Par un arrêt empreint de fatalisme, pourtant, la cour d’appel de Riom avait finalement relaxé l’élevage poursuivi au motif que la caudectomie serait une conséquence directe d’un choix collectif de faire primer le productivisme sur le caractère sensible des animaux en recourant à l’élevage intensif. Une telle motivation ne correspond toutefois pas à ce que prévoient les textes, comme en atteste le jugement du tribunal correctionnel de Brest commenté ici.

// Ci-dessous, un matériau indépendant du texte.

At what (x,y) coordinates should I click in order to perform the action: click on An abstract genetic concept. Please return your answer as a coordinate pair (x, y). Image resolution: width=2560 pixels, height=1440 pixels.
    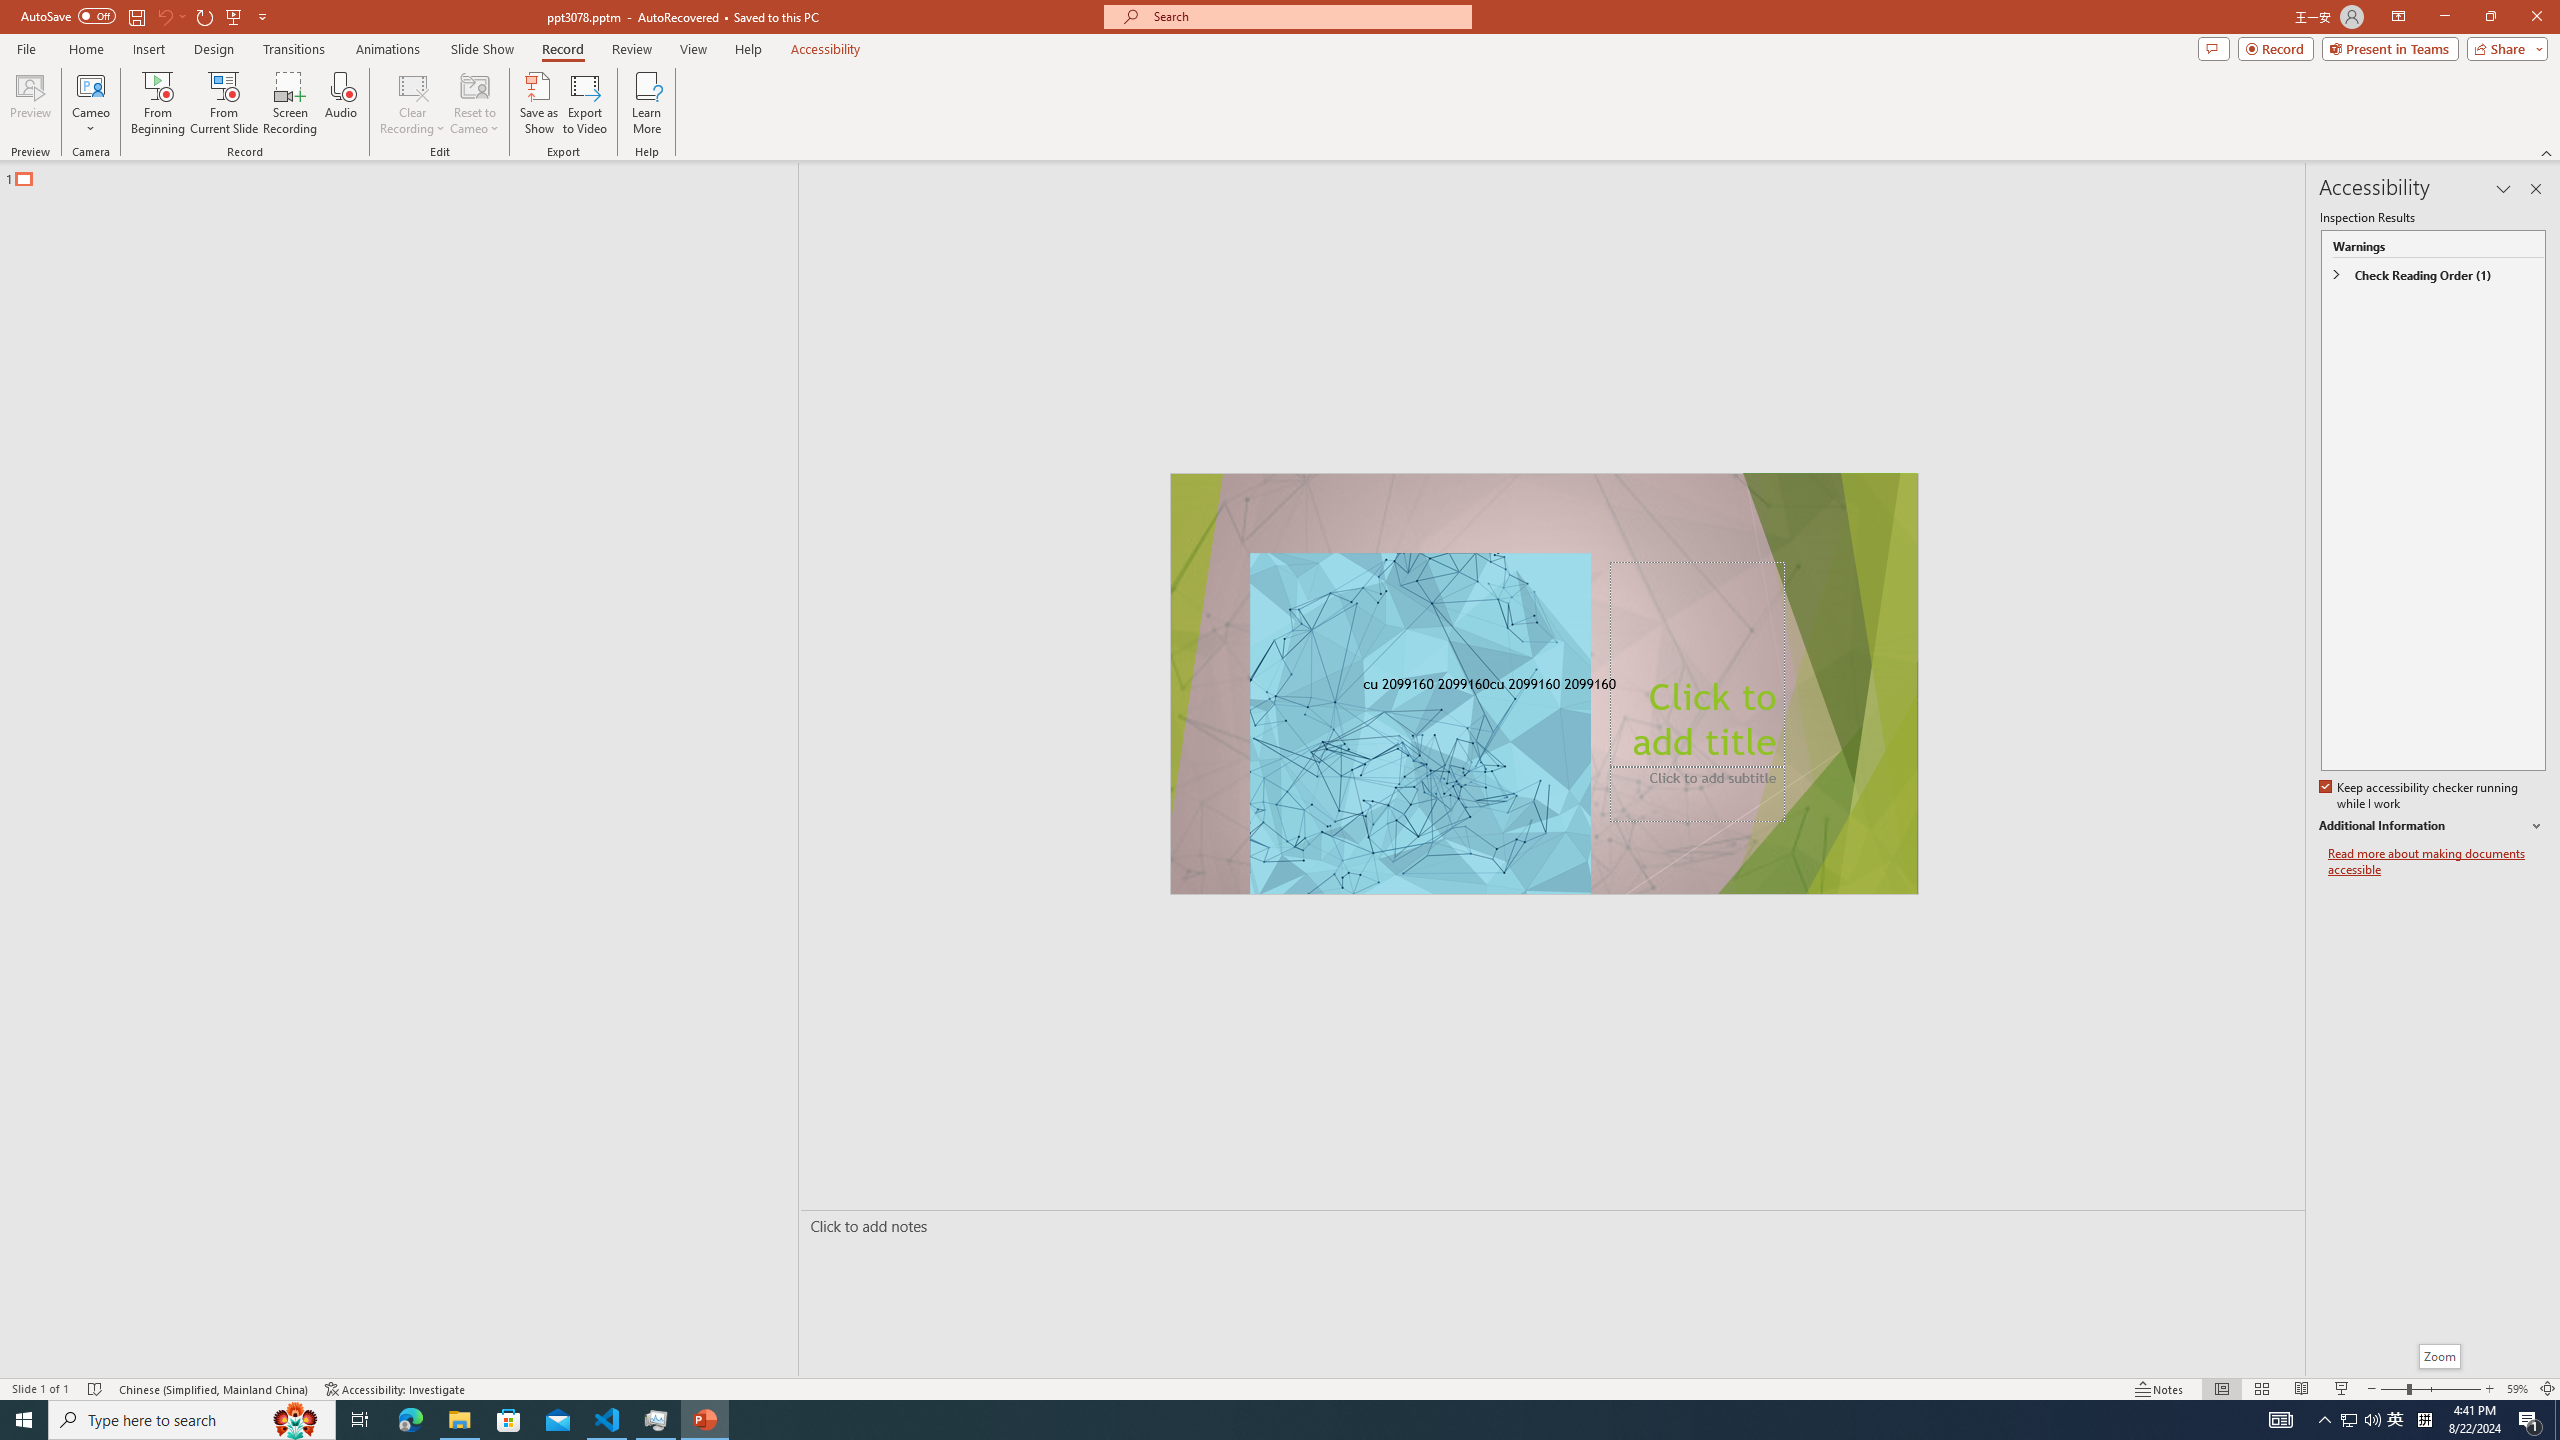
    Looking at the image, I should click on (1543, 684).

La caudectomie en routine, une pratique interdite depuis 1994 dans l’Union européenne
Dans la présente affaire, la gérante de l’élevage s’est défendue en affirmant ne pas être au courant de l’interdiction de couper la queue des cochons de façon systématique. Cet argument n’a bien évidemment pas convaincu le tribunal correctionnel de Brest qui relève dans son jugement que la réglementation en cause « ne peut être qualifiée de récente ». Au niveau européen, la section systématique de la queue et des dents des cochons est en effet interdite depuis le 1er janvier 1994 (date d’entrée en vigueur de la directive n°91/630/CEE du 19 novembre 1991 établissant les normes minimales relatives à la protection des porcs). En France, il a fallu attendre presque 10 ans pour que ce texte soit transposé.
Une interdiction applicable depuis 20 ans en France
Il résulte de l’arrêté du 16 janvier 2003 que :
« La section partielle de la queue et la réduction des coins ne peuvent être réalisées sur une base de routine, mais uniquement lorsqu’il existe des preuves que des blessures causées aux mamelles des truies ou aux oreilles ou aux queues d’autres porcs ont eu lieu.
Avant d’exécuter ces procédures, d’autres mesures doivent être prises afin de prévenir la caudophagie et d’autres vices, en tenant compte du milieu de vie et des taux de charge. Pour cette raison, les conditions d’ambiance ou les systèmes de conduite des élevages doivent être modifiés s’ils ne sont pas appropriés. »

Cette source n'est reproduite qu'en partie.